You hire the person. We run the Contractor Classifier against the right-of-control factors Idaho uses for SUI and workers’ comp, and the IRS common-law factors for federal payroll tax. If the role passes, we run it as a clean 1099. If it does not, we onboard them as W-2 from day one.

Zero FX mark-up. Statutory employer cost passes through itemised on every invoice.

What that looks like, day to day:

  • Day 0 classification. The Classifier walks the right-of-control analysis for the SUI and workers’ comp calls, plus the IRS three-family analysis for federal payroll tax. Single-client long-tenure exposure surfaces first. The output is a confidence score with auditable rationale.
  • EOR path. Form ID W-4 for Idaho state withholding (mandatory alongside the federal W-4), federal W-4, Form I-9, new-hire reporting within 20 days to the Idaho Department of Health and Welfare, and SUI account opened in our name on the Idaho Department of Labor Employer Portal. State withholding aligns with the 5.3 percent flat rate and the December annual rate confirmation each year.
  • Contractor path. The engagement runs on a Teamed contractor agreement that documents the financial-control, behavioural-control, and relationship evidence at hire. Quarterly classification review catches drift before the Idaho Department of Labor opens a determination.
  • Workers’ comp coverage. Every covered Idaho employee goes onto the policy with the right NCCI class code from day one. We carry premium on borderline contractors as a defence-in-depth move; the marginal cost is small, the protection against denied claims is large.
  • Quarterly cadence. Form 910 monthly or quarterly for state withholding deposits, Form 967 annual reconciliation by 31 January, quarterly UI returns (30 April, 31 July, 31 October, 31 January) to the Idaho Department of Labor, federal Form 941 quarterly, federal Form 940 annually. Multi-state day ledger for any worker splitting time across Idaho and another state.
  • Role changes. A contractor whose facts drift converts to W-2 on the same platform. The worker keeps their record. You get a clean classification reset.
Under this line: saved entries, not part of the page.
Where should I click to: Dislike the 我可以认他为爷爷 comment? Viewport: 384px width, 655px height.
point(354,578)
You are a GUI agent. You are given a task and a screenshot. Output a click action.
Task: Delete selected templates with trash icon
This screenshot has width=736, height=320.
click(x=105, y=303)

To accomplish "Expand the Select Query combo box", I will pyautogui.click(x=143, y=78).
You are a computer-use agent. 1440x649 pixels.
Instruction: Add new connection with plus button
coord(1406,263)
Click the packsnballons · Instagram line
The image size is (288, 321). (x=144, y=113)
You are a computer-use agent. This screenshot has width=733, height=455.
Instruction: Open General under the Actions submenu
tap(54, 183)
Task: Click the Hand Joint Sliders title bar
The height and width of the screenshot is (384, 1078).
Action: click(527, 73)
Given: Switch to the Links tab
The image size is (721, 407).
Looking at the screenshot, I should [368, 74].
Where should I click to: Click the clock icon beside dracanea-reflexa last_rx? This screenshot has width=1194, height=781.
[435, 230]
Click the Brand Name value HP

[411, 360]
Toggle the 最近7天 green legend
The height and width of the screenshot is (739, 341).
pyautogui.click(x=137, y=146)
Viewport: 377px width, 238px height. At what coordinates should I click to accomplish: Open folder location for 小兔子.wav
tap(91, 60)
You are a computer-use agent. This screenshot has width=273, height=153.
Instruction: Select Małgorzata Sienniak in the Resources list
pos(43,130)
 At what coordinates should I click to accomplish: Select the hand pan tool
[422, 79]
Behind the platform sits a named US country specialist and a named legal specialist for state-level employment matters. When something looks borderline on the right-of-control analysis, you message the same person. No support tickets. No chatbot triage.

Contractor onboarding, EOR payroll, and entity graduation all live on one platform. An Idaho contractor who converts to W-2 keeps their record. That same employee can graduate from EOR to your own Delaware C-corp or Idaho-registered entity without changing systems. One timeline. One platform.

When EOR is the right call (and when it is not)

EOR works while you’re testing the Idaho market, ramping a small remote team, or running a handful of W-2 hires alongside contractor relationships you want to preserve. Idaho is a popular cost-arbitrage hire for West Coast companies, and the EOR model fits that profile cleanly.

Once you have six or more Idaho employees and predictable hiring ahead, the maths of running your own US entity starts to win. Teamed’s Crossover Calculator tells you the month the EOR model stops being right. The conversation is built into the relationship.

Teamed Legal Operations
Idaho is the cleanest western state to run a contractor through if you already do the federal IRS analysis. SUI and workers’ comp both read the same right-of-control factors, so the audit defence is one document set, not three. The structural risk is the single-client long-tenure 1099 with no other clients on file. We see that pattern most often when a West Coast company hires an Idaho contractor on a renewing six-month deal, lets it ride for three years, and discovers the picture when the contractor files an SUI benefits claim. Run the right-of-control analysis at the contract stage, write the rationale into the file, and convert to W-2 before the facts drift past the point of defending.
A note from Tom Price-Daniel

Idaho uses one right-of-control test across SUI and workers’ comp. Federal IRS factors govern payroll tax on the same evidence pool.
The structural risk is the single-client multi-year 1099. No state ABC, no profession carve-out list, no gig-economy overlay.
Run the right-of-control factors at the contract stage, file the SUI registration before the first paycheque, and carry workers’ comp on every borderline contractor.